Less than one month's earnings in commissions insufficient to support compensation award.

- Award of compensation which is based upon evidence relating solely to the qualifications of the employee as a salesperson, the employee's earnings in commissions during a period of less than one month, and the prospect of an increase in the employee's earnings had the employee lived is without sufficient competent evidence to support it. New Amsterdam Cas. Co. v. Sumrell, 30 Ga. App. 682, 118 S.E. 786 (1923).

For case illustrating applicability of federal wage and hours provisions to determine regular weekly wage, see Bituminous Cas. Corp. v. Sapp, 196 Ga. 431, 26 S.E.2d 724, answer conformed to, 69 Ga. App. 669, 26 S.E.2d 726 (1943).

2. Working in Same Employment

"Employment" defined.

- "Employment" as used in this section meant the type or kind of employment, such as that of janitor, baker, truck driver, etc.; it referred to the particular calling or kind of employment in which the claimant was engaged at the time of claimant's injury. Black v. American & Foreign Ins. Co., 123 Ga. App. 133, 179 S.E.2d 679 (1970).

Application of concurrent similar employment doctrine.

- When the employee had not worked "substantially the whole of 13 weeks" prior to the employee's injury and there was no "similar employee," as required by paragraph (2), under the doctrine of concurrent similar employment, the employee's "full-time weekly wage" included both the full-time wages the employee earned with one employer and the part-time wages earned at another job. O'Kelley v. Hall County Bd. of Educ., 243 Ga. App. 522, 532 S.E.2d 427 (2000).

Paragraph (2) refers to similar employee of same employer.

- Although not explicit, the phrase "a similar employee in the same employment" in O.C.G.A. § 34-9-260(2) refers to a similar employee of the same employer. Richards v. Wilkinson Shaving Co., 198 Ga. App. 45, 400 S.E.2d 344 (1990).

▶ [Source data]

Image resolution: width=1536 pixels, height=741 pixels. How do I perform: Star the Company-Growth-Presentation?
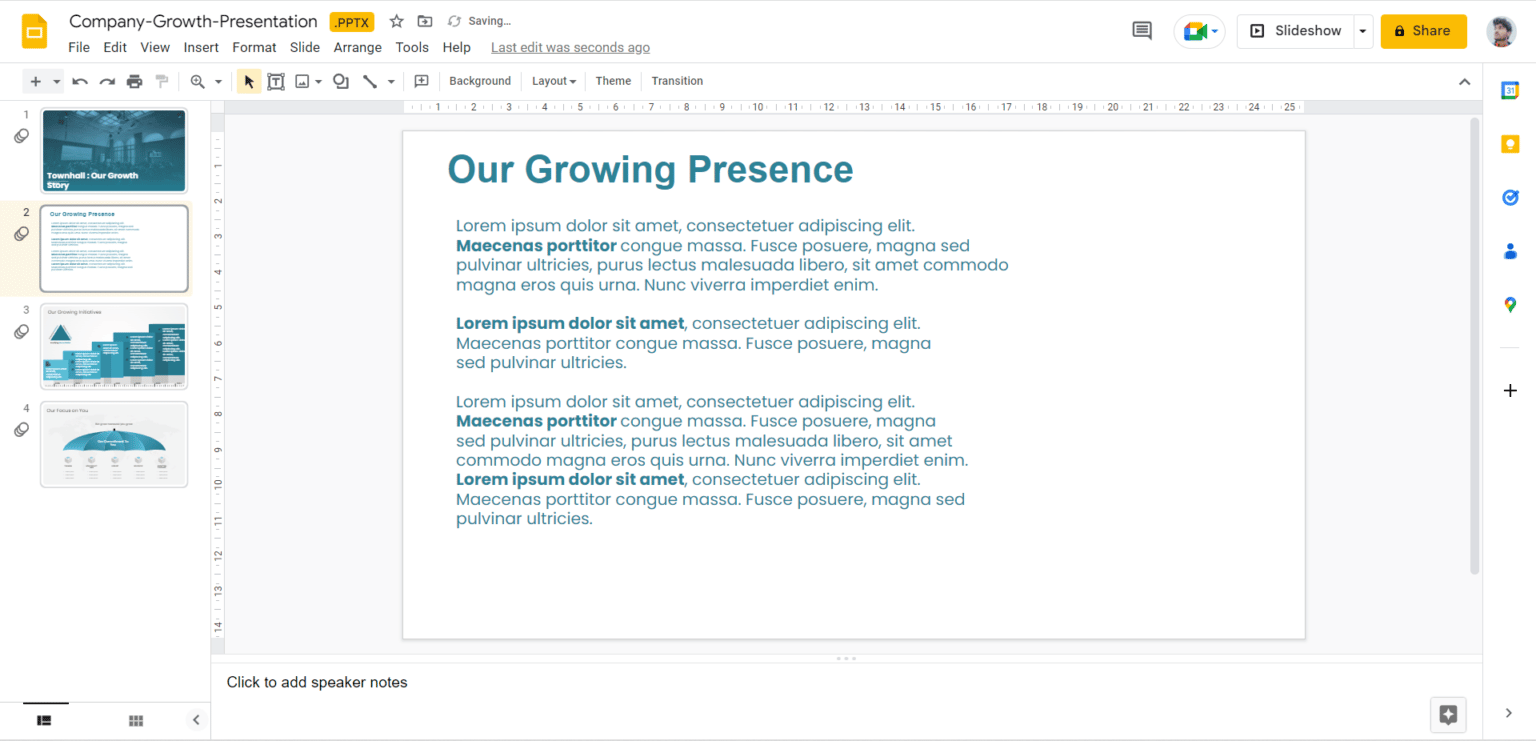(x=396, y=20)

▶ [Work to complete]
• a. Reproduce the workers' compensation case notes from "Paragraph (2) refers" to "S.E.2d 344 (1990).".
• b. Carry on writing the workers' compensation case notes from the point where they end.
The data has no role in this work.

▶ [Task-by-task outputs]
• a.
Paragraph (2) refers to similar employee of same employer.

- Although not explicit, the phrase "a similar employee in the same employment" in O.C.G.A. § 34-9-260(2) refers to a similar employee of the same employer. Richards v. Wilkinson Shaving Co., 198 Ga. App. 45, 400 S.E.2d 344 (1990).

• b.
In determining a workers' compensation claimant's average weekly wage, there was no evidence to support an administrative law judge's finding that there were no "similar employees"; thus, the case would be remanded for an evidentiary hearing on this issue. Rheem Mfg. Co. v. Jackson, 254 Ga. App. 454, 562 S.E.2d 524 (2002).

Evidence of the wages earned by similar employees of another employer was admissible and probative as circumstantial evidence of the wages that had been earned by the employer's similar employee, when the employer, whose records had been destroyed in a fire, did not counter the circumstantial evidence by some evidence showing that its similar employee had actually earned wages which would authorize an award of less than the maximum benefits. Richards v. Wilkinson Shaving Co., 198 Ga. App. 45, 400 S.E.2d 344 (1990).

One-thirteenth of wages earned in 13 immediately preceding weeks constitutes average weekly wage.

- Amount of compensation due under the workers' compensation provisions, when the claimant is entitled thereto, is to be calculated upon the average weekly wages of the employee, the average weekly wage being one-thirteenth of the wages earned in the 13 weeks immediately preceding the injury. Atlantic Co. v. Moseley, 215 Ga. 530, 111 S.E.2d 239 (1959), for comment, see 23 Ga. B.J. 132 (1960).

Employee must work substantially 13 full work weeks.

- It must be shown that the employee worked during a calendar period of substantially 13 weeks. But it cannot be said that the employee worked during substantially 13 weeks when the record shows that out of that period there were three weeks in which the employee did not work at all, one week in which the employee worked one day, two weeks in which the employee worked two days each, and so on. New Amsterdam Cas. Co. v. Brown, 81 Ga. App. 790, 60 S.E.2d 245 (1950).

Similar work for two employers.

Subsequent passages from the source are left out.